When a career break is a good thing

By Tricia Liverpool

When a career break is a good thing

​When I returned to Asia 5 years ago, what struck me most about differences between job seekers in the East and West, was that people tended to move jobs more frequently and have an increased number of career breaks in Asia. What compounded this, was the that I had always been told and I therefore told others, that it is always better to look for a job from a job which meant that people choosing to take breaks was even more of an anomaly to me.

Fast forward to the present day and I have amended my viewpoint to understand that there are times when having a break before starting a new job might actually be a good thing. A recent article in the Singapore Business Insider has summed up what I have observed perfectly.

Whilst some of the things listed here appear quite obvious i.e. the ability to run errands and get organised before starting your new role, the three things that struck a chord with me most were:

Research your new company. By becoming fully abreast of not just your company but the industry generally, you will be better positioned to hit the ground running and with tools such as Linked In you can even get to know your team before day 1 which gives you an immediate headstart.

Set new near-term personal and professional goals & reflect on your long term career goals. This is your chance to start afresh and think about what you want to do differently from the outset. As Yost says, this could be as straightforward as allowing yourself time to hit the gym or networking – either way you have a chance to plan from the get go.

This is also a perfect time to assess not just the new pay/title, but where you want to be in the future and how is this job going to get you there. Fundamentally I think this is where a lot of “job hoppers” fall down and where taking a calculated career break contrasts sharply with appearing desperate for a quick win.
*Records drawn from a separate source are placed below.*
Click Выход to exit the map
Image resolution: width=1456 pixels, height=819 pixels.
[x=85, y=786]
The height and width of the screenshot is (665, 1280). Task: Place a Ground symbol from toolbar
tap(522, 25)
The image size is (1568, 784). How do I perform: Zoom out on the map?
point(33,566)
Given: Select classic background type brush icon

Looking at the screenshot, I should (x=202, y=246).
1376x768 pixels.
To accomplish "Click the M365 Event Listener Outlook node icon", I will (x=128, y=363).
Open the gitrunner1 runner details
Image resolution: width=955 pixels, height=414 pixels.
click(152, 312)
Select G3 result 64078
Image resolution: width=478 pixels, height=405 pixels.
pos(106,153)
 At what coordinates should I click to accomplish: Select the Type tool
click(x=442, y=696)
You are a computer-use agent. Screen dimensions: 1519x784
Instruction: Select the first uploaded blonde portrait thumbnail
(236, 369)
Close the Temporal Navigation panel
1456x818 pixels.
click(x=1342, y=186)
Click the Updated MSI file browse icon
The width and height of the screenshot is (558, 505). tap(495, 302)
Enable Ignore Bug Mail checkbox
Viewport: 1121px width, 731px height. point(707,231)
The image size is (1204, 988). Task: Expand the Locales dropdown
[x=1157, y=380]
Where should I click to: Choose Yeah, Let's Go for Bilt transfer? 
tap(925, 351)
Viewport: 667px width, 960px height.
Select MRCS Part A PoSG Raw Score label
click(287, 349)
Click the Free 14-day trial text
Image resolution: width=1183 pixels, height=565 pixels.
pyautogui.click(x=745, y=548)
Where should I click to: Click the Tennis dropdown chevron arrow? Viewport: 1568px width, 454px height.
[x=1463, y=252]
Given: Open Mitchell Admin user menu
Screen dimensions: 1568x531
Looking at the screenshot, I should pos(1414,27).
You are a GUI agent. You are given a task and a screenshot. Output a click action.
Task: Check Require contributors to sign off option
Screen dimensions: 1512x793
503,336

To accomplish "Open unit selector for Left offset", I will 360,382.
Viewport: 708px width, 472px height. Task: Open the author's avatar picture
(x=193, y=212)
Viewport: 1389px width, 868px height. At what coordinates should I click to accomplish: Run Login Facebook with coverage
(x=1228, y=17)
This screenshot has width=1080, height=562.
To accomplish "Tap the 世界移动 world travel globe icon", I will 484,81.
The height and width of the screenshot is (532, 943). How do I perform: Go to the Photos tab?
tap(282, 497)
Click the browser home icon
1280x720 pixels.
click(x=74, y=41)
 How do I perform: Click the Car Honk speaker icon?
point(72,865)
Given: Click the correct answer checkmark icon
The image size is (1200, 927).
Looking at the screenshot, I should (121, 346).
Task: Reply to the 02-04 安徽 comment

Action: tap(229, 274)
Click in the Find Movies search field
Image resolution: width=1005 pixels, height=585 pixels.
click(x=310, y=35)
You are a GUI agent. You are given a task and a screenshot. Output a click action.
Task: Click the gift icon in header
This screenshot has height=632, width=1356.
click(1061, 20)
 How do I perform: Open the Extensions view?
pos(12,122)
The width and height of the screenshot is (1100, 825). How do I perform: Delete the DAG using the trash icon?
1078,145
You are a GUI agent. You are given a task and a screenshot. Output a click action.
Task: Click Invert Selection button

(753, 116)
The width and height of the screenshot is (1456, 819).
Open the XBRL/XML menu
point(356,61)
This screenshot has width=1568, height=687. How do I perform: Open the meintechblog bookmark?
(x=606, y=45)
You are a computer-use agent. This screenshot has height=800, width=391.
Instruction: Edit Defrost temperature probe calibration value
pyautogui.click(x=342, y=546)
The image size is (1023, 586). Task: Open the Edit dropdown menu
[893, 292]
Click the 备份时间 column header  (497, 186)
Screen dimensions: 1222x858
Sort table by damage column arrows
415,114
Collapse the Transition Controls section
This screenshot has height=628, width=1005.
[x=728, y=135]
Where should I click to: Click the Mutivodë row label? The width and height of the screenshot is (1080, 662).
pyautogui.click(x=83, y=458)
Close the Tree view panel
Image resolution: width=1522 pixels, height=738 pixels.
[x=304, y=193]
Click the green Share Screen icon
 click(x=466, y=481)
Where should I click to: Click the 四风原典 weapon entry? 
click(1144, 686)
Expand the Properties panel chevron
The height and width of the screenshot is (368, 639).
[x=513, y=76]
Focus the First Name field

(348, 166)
Finally I love the final benefit which is of course taking time out and congratulating yourself on a job well done. Ultimately securing the right role in any market is no mean feat and before you go on that journey you should take a moment to “smell the roses” and treat yourself if possible!

So whilst I still believe that “job hopping” definitely impacts one’s career, the fact is that generationally people’s attitudes have shifted in the last 20 years which means it is possible to be in a role for a few years rather than 10 in order to progress. What’s more if you can choose to have a break before starting a new role, then you should do so!